• _SHORT EXERCISE A_: Can you print the stretch of the ladybug help thread below from "## Bcat (Mar" through "(Mar 7, 2018)" word for word?

• _SOURCE_:
# Ladybug Help



## That Marshal Fangirl (Mar 6, 2018)

Hello!  I'm in great need of purple and navy ladybugs, particularly navy.  If anyone is done and could share I'd be so grateful.  Just post your ID and I'll add you.  Thanks!


----------



## Sundance99 (Mar 6, 2018)

Hi!  I don’t have any ready yet but will have another batch in about an hour.  I’m done with the event so I don’t need anything back.  

My id is 4054 7461 058, name is Sundance.


----------



## That Marshal Fangirl (Mar 6, 2018)

Sundance99 said:


> Hi!  I don’t have any ready yet but will have another batch in about an hour.  I’m done with the event so I don’t need anything back.
> 
> My id is 4054 7461 058, name is Sundance.



Noted.  Adding you!


----------



## Sundance99 (Mar 6, 2018)

ThatOneMarshalFangirl said:


> Noted.  Adding you!



Got it!  Should have ladybugs for you in about an hour!


----------



## Sundance99 (Mar 6, 2018)

Done!


----------



## That Marshal Fangirl (Mar 6, 2018)

Sundance99 said:


> Done!



Thanks so much!


----------



## Bcat (Mar 6, 2018)

ILl give you all the purple and navy I can! 
I’m very low on navy myself, but I’ll try to give you what I can!


----------



## That Marshal Fangirl (Mar 7, 2018)

Bcat said:


> ILl give you all the purple and navy I can!
> I’m very low on navy myself, but I’ll try to give you what I can!



Thank you bby.  You're so sweet. <3


----------

• _SHORT EXERCISE B_: Output, unchanged, the stretch of the dataset entries below from the line containing "Rui (997, 257)" through the line containing "praised is located at coordinates (114, 603).".

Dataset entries
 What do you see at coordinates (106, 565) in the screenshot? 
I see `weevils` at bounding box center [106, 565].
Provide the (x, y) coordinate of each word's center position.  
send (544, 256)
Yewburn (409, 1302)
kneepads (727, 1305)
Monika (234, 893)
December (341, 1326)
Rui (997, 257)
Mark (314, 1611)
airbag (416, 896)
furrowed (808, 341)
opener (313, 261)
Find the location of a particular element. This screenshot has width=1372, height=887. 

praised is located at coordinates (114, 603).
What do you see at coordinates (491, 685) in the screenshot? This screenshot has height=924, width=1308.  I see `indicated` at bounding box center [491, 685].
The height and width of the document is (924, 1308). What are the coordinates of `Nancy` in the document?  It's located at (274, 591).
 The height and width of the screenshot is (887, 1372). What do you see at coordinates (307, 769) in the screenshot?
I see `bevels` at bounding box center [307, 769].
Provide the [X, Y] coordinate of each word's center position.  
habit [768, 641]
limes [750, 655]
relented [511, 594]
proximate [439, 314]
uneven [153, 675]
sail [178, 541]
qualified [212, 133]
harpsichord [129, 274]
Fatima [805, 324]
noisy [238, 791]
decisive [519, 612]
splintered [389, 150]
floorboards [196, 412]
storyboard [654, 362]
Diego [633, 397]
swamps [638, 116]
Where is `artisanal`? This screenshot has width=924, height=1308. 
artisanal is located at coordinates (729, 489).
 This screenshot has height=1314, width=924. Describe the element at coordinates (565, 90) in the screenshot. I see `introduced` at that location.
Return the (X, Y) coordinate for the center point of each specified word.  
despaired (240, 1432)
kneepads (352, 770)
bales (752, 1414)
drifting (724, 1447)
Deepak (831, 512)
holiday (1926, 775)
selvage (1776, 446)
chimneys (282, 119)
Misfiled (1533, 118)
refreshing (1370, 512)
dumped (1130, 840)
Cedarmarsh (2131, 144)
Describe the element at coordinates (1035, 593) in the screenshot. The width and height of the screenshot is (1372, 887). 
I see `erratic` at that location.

• _EXERCISE RESULT A_:
## Bcat (Mar 6, 2018)

ILl give you all the purple and navy I can! 
I’m very low on navy myself, but I’ll try to give you what I can!


----------



## That Marshal Fangirl (Mar 7, 2018)

• _EXERCISE RESULT B_:
Rui (997, 257)
Mark (314, 1611)
airbag (416, 896)
furrowed (808, 341)
opener (313, 261)
Find the location of a particular element. This screenshot has width=1372, height=887. 

praised is located at coordinates (114, 603).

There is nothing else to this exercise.